====== Task data ======

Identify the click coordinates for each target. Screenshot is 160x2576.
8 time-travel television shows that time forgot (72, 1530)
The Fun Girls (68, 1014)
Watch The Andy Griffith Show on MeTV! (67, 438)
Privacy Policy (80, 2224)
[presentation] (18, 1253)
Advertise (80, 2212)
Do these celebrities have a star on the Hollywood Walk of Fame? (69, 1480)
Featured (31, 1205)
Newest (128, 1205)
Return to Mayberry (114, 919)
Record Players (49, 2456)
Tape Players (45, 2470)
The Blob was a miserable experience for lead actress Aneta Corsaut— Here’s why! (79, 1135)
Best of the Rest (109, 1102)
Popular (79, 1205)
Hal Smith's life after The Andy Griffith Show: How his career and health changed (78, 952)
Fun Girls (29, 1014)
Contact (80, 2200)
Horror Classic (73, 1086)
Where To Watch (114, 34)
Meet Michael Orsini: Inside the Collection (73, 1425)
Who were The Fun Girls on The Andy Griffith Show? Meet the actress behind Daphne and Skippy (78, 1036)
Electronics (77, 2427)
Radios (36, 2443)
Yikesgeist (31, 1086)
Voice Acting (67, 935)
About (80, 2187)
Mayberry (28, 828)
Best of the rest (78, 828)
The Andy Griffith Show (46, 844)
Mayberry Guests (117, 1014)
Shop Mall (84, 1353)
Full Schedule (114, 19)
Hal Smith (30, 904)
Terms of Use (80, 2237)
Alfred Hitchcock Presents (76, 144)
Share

======

* [Brief]: Could you produce an exact copy of the whole listing?

* [Answer area]:
Identify the click coordinates for each target. Screenshot is 160x2576.
8 time-travel television shows that time forgot (72, 1530)
The Fun Girls (68, 1014)
Watch The Andy Griffith Show on MeTV! (67, 438)
Privacy Policy (80, 2224)
[presentation] (18, 1253)
Advertise (80, 2212)
Do these celebrities have a star on the Hollywood Walk of Fame? (69, 1480)
Featured (31, 1205)
Newest (128, 1205)
Return to Mayberry (114, 919)
Record Players (49, 2456)
Tape Players (45, 2470)
The Blob was a miserable experience for lead actress Aneta Corsaut— Here’s why! (79, 1135)
Best of the Rest (109, 1102)
Popular (79, 1205)
Hal Smith's life after The Andy Griffith Show: How his career and health changed (78, 952)
Fun Girls (29, 1014)
Contact (80, 2200)
Horror Classic (73, 1086)
Where To Watch (114, 34)
Meet Michael Orsini: Inside the Collection (73, 1425)
Who were The Fun Girls on The Andy Griffith Show? Meet the actress behind Daphne and Skippy (78, 1036)
Electronics (77, 2427)
Radios (36, 2443)
Yikesgeist (31, 1086)
Voice Acting (67, 935)
About (80, 2187)
Mayberry (28, 828)
Best of the rest (78, 828)
The Andy Griffith Show (46, 844)
Mayberry Guests (117, 1014)
Shop Mall (84, 1353)
Full Schedule (114, 19)
Hal Smith (30, 904)
Terms of Use (80, 2237)
Alfred Hitchcock Presents (76, 144)
Share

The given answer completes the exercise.